§ EXERCICES PROPOSÉS:
(a) Relevez toutes les formes que peuvent prendre les violences selon le texte sur les violences conjugales.
(b) Recopiez, s'il vous plaît, le passage du texte sur les violences conjugales qui va de « Les violences conjugales » à « du Code pénal. », ces deux bornes comprises.

Au commencement, un schéma idyllique, une passion souvent incomprise qui emporte un couple vers l’isolement.

Et c’est précisément cet isolement qui va profiter à l’auteur, afin d’asseoir son ascendant physique et/ou psychologique sur sa victime.

Les violences conjugales peuvent revêtir plusieurs formes et plusieurs degrés. Elles peuvent être physiques (coups avec ou sans objet, strangulations, séquestration), verbales (injures, menaces), psychologiques (humiliations, chantages affectifs, dépendance matérielle), sexuelles (agressions, viols).

Les violences psychologiques ont d’ailleurs été reconnues depuis une loi du 9 juillet 2010 relative aux violences faites spécifiquement aux femmes, aux violences au sein des couples et aux incidences de ces dernières sur les enfants. Elles sont visées et punies dans les conditions prescrites par les articles 222-33-2 et suivants du Code pénal.

§ EXTRAIT DES DONNÉES:
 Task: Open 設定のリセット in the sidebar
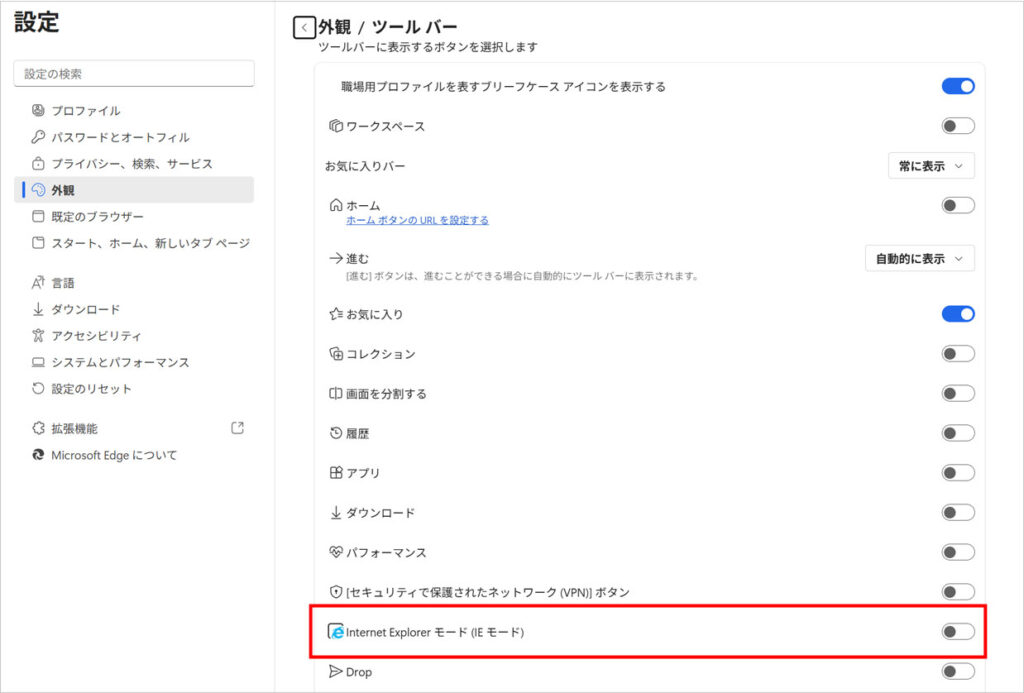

§ RÉSULTATS PAR TÂCHE:
(a) physiques, verbales, psychologiques, sexuelles

(b)
Les violences conjugales peuvent revêtir plusieurs formes et plusieurs degrés. Elles peuvent être physiques (coups avec ou sans objet, strangulations, séquestration), verbales (injures, menaces), psychologiques (humiliations, chantages affectifs, dépendance matérielle), sexuelles (agressions, viols).

Les violences psychologiques ont d’ailleurs été reconnues depuis une loi du 9 juillet 2010 relative aux violences faites spécifiquement aux femmes, aux violences au sein des couples et aux incidences de ces dernières sur les enfants. Elles sont visées et punies dans les conditions prescrites par les articles 222-33-2 et suivants du Code pénal.